La comunità scolastica del Polo Liceale M. Guerrisi – V. Gerace di Cittanova ha accolto l’accorato messaggio di Papa Leone XIV organizzando per mercoledì 1 Aprile un’esperienza di preghiera e riflessione sui valori della solidarietà e della giustizia universale.
L’evento, fortemente voluto dalla Dirigente dott.ssa Clelia Bruzzì e coordinato dalla prof.ssa Pasqualina Ierace, docente di religione cattolica, è stato guidato dal vescovo della Diocesi di Oppido M. Palmi Mons. Giuseppe Alberti.
Presenti anche Don Pino Demasi, referente di Libera e una famiglia di profughi afgani.
La testimonianza del signor Shiraqa Sarwary ha evidenziato gli orrori della persecuzione causata nella loro terra dai Talebani. Scappati e accolti in Italia, precisamente a Cittanova, hanno potuto finalmente ricongiungersi come famiglia.
Protagonisti tutti gli studenti del Polo che attraverso gesti, segni e danze hanno espresso il loro dissenso ai potenti della terra che decidono le sorti del mondo, annientando la “gente semplice, coloro che non contano nelle decisioni”.
La Via Crucis si è aperta sulle note di “Stella Stellina” di Ermal Meta perché “le prime vittime della guerra sono i bambini, sempre”.
“Ci stiamo assuefacendo alle sofferenze dei bambini?
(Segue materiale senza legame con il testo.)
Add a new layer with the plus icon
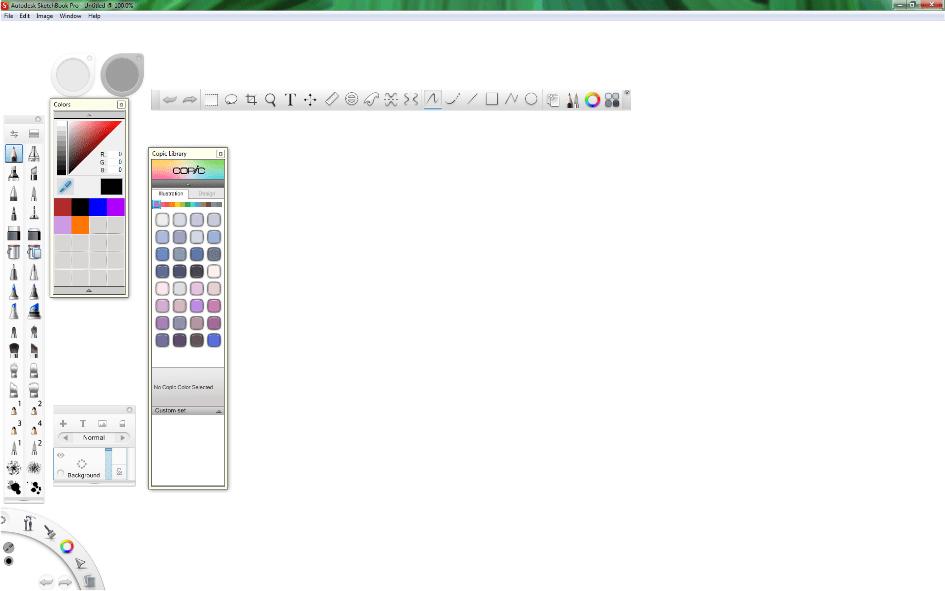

Purtroppo sembra di sì”.
Commovente è stata la canzone eseguita da una giovane cantautrice del Liceo Scientifico che ha fatto memoria delle tragedie del mare “un bambino e il suo sogno, con gli occhi brillanti che sobbalza nel buio per le ombre giganti”
La quarta stazione, Gesù incontra la Madre, animata da alcune ragazze del Liceo Sportivo sulle note della canzone “Desolata” del Gen Rosso, ha voluto ricordare il dolore di tante madri che nel mondo perdono i propri figli ingiustamente.
Scarpe e vestiti rossi a cura del Liceo Artistico hanno accompagnato il brano di Fiorella Mannoia “Mariposa” per non dimenticare mai le vittime di femminicidio.
Segnali stradali, realizzati dagli alunni del Liceo Artistico, hanno immortalato la decima stazione con la canzone “Disubbidire” di Fiorella Mannoia.
Forti e significative le letture drammatizzate dagli studenti del Liceo Classico, tratte dal documento sulla Fratellanza Universale di Abu-Dhabi.
“Io ho un sogno” di Martin Luther King proclamato in inglese da tre alunni del Liceo Scientifico ha posto fine al momento di preghiera e riflessione. Una sinergia di intenti con l’unico obiettivo di ricordare le migliaia di persone che sopravvivono alle bombe, subendo sopraffazioni e violenze.
Le puntuali meditazioni del nostro Vescovo che ha accettato per la seconda volta di farci dono della sua presenza nella nostra scuola, hanno sostenuto la nostra preghiera ricordandoci che la pace si costruisce ogni giorno, in famiglia, a scuola, al lavoro, nei campi di calcio, dovunque. “Se c’è uno studente che prova ad uccidere una prof, ce n’è un altro che la soccorre”.
La Dirigente scolastica, infine, ha concluso ribadendo come questo tipo di attività rivestono una particolare importanza nel percorso formativo degli alunni, perché Pasqua è anche invito a trovare motivazioni per un impegno personale di accoglienza verso tutti gli uomini e in particolare i più deboli.